On my first day, the owner took me to a hole-in-the-wall bar, ordered two stiff drinks, and said, ‘This is a hard job, and you’re going to mess up. Just don’t lie to me about it.’ That was it. That was the onboarding. He gave me the ‘spirit’ of the job, and the tools followed naturally.

– Effective Onboarding: $13 and 3 Minutes

I learned the ‘software’ (which was a glorified spreadsheet back then) because I wanted to do right by him, not because a progress bar told me to. Now, I’m back at 93 percent. The screen has finally moved. It’s asking me to take a quiz to prove I understood the file-naming conventions.

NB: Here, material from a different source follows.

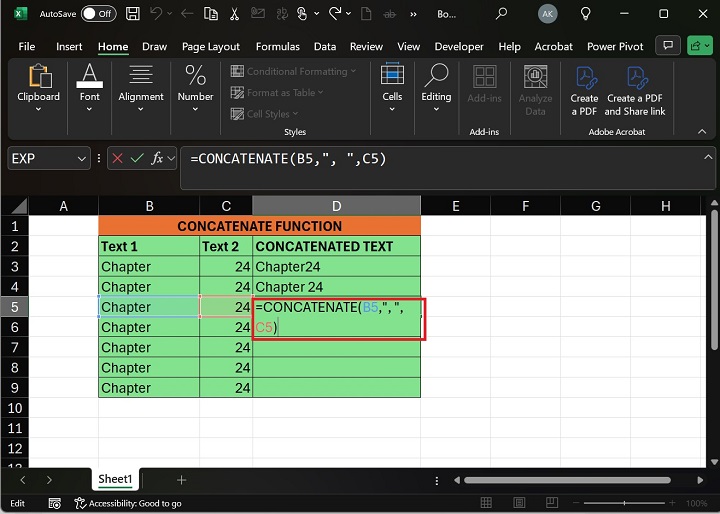Viewport: 720px width, 514px height.
Task: Cancel the formula entry with the X
Action: [x=118, y=158]
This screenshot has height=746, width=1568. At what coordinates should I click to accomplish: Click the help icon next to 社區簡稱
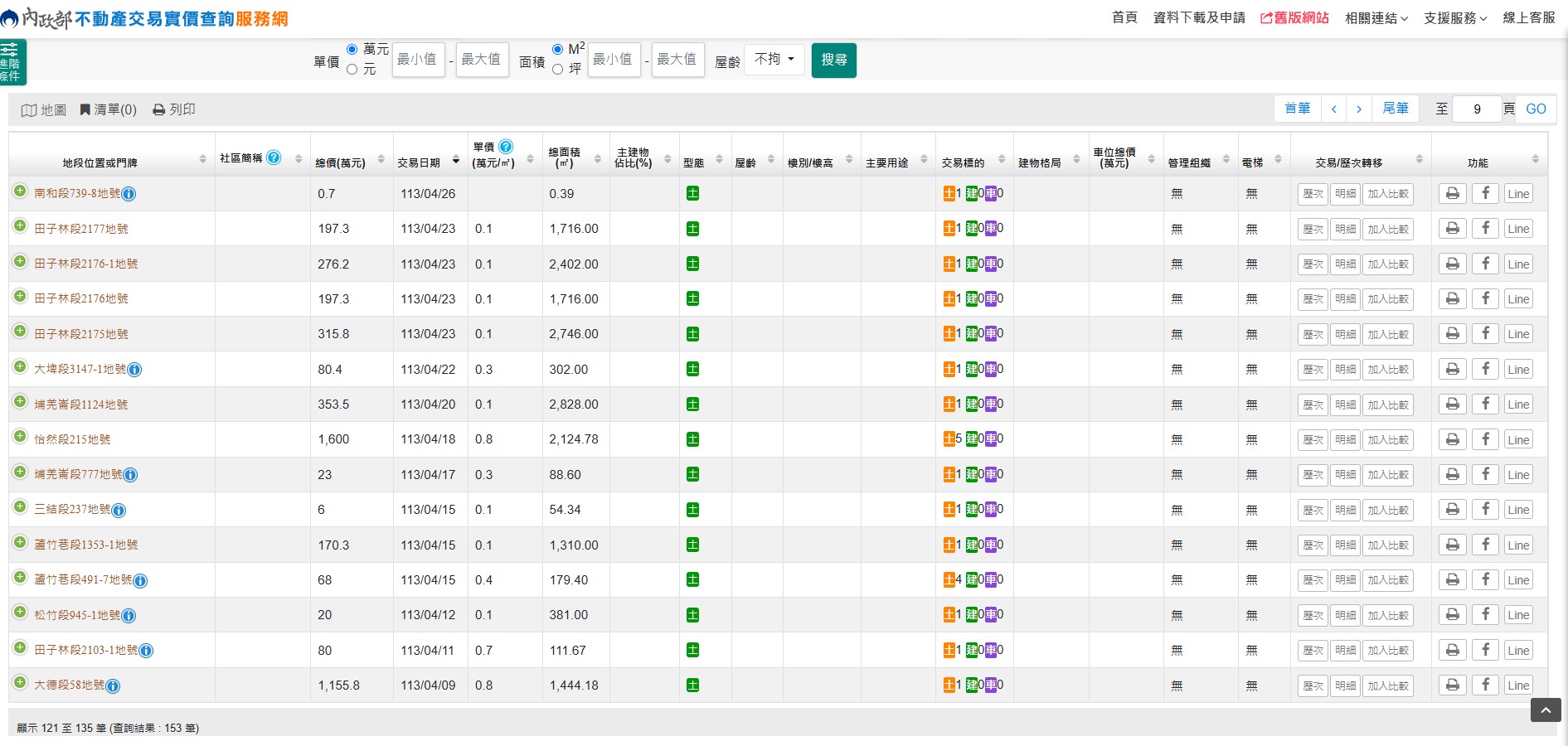pyautogui.click(x=274, y=157)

Question 1: ‘What is the preferred character for separating words in a project title?’ I look at the options. I look at my throbbing toe. I choose the wrong answer on purpose. I want to see if a human will call me.

Nothing happens. The screen just turns red and tells me to ‘Try Again.’

TRY AGAIN

There is no one on the other side of the red screen. There is only an algorithm designed to ensure I am a compliant node.

The True Mission

We need to stop training for the tools and start training for the mission. The tools will change. Software is updated every 3 months. But the reason we do the work-the ‘why’ that keeps us coming back even when we stub our toes-that is what needs to be communicated. If you don’t give a person a reason to care, it doesn’t matter how well they name their files. They’ll just be naming the files of a sinking ship.

I think about the collectors who frequent Pappy Van Winkle 20 Year, and how they would react if they were treated this way.

🚶♂️

The Decision to Find a Human

I’m going to walk down the hall, despite the pain in my foot, and I’m going to find a human being. I’m going to ask them where the ice is, and then I’m going to ask them what they love about this place.

It’s a strange thing to realize that the more ‘connected’ we become through these onboarding systems, the more disconnected we are from the actual work. We’ve automated the welcome, and in doing so, we’ve removed the hospitality. And without hospitality, a company is just a building full of strangers waiting for 5:03 PM.

The screen is still red. I think I’ll leave it that way. It’s the most honest thing in the room.

We aren’t nodes. We aren’t assets. We are just people trying to find a way to contribute something meaningful before our 1971 words-or our 43 years-run out. Focus on the soul, not the modules.